Grande folla ai funerali di Angelo Vassallo. Molte le rappresentanze istituzionali, tra cui quella di Stefano Caldoro, presidente della Giunta regionale campana. Tra i primi giunti questa mattina nella camera ardente, Pierluigi Bersani, don Luigi Ciotti, Pierferdinando Casini, Antonio Bassolino, l’ex parlamentare Pd ed ex assessore campano all’agricoltura Gianfranco Nappi e una delegazione di Slow food, nel cui progetto «Terra Madre» Vassallo rivestiva un ruolo di primo piano. Tra le presenze annunciate, anche quella del ministro dell’Ambiente Stefania Prestigiacomo e quella del sottosegretario all’Interno Alfredo Mantovani.
«Ci sono bestie criminali ma anche gente per bene.

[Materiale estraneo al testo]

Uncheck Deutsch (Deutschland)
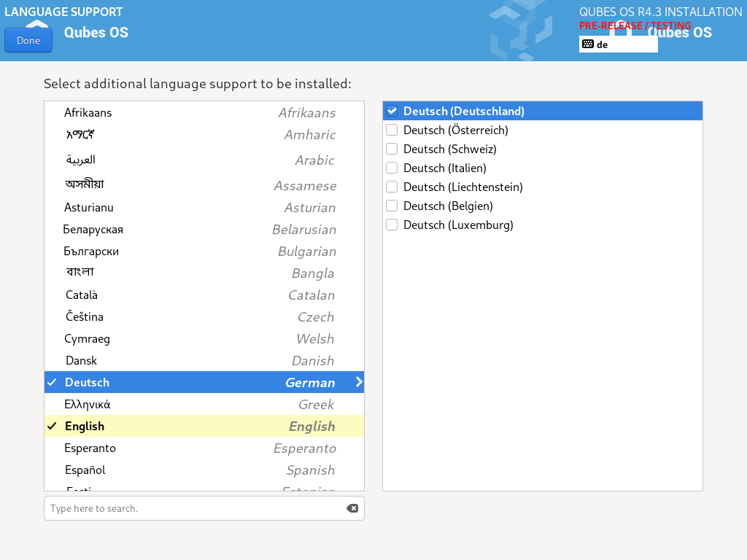Viewport: 747px width, 560px height. [392, 111]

È agli amministratori onesti che deve andare il nostro aiuto» ha detto il leader del Pd, Pier Luigi Bersani, arrivando ai funerali. «Bisogna dare una mano agli amministratori per bene e capire come possiamo aiutarli perchè non abbiamo bisogno di eroi ma di bravi amministratori». Per Bersani, «esiste una questione Mezzogiorno di cui non si parla - ha concluso - è giusto invece che sia rilanciata». Il leader dell’Udc Pierferdinando Casini ha spiegato: «Sono qui per testimoniare solidarietà ad amministratore onesto».

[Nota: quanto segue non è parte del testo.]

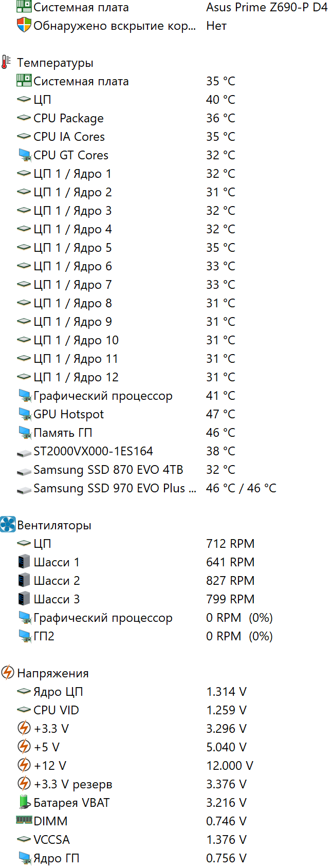
Task: Select the CPU Package temperature row
Action: (68, 118)
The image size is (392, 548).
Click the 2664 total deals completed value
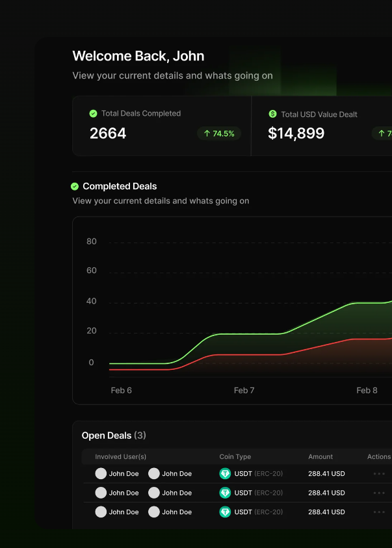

Per il ministro dell’Ambiente Stefania Prestigiacomo «Angelo Vassallo era un eroe dell’ambiente che difendeva il suo territorio tutti i giorni. Sono qui per affermare che il governo moltiplicherà per mille gli sforzi per proteggere questo territorio. Il Cilento non si tocca». Secondo Antonio Bassolino, ex governatore della Campania, chi ha ucciso il sindaco di Pollica «in maniera così barbara voleva mandare un messaggio al futuro di questa gente». «Angelo Vassallo è stato uno dei migliori sindaci che io abbia mai conosciuto e il suo è uno dei comuni meglio amministrati d’Italia - ha detto -. Chi lo ha ucciso voleva mandare un messaggio. Ecco perchè è necessario realizzare un osservatorio nazionale per contrastare la camorra e intitolarlo ad Angelo Vassallo».
In tutti i comuni siciliani oggi ci sono le bandiere a mezz'asta: l’AnciSicilia ha accolto l’invito in tal senso di Sergio Chiamparino, sindaco di Torino e presidente dell’Anci nazionale.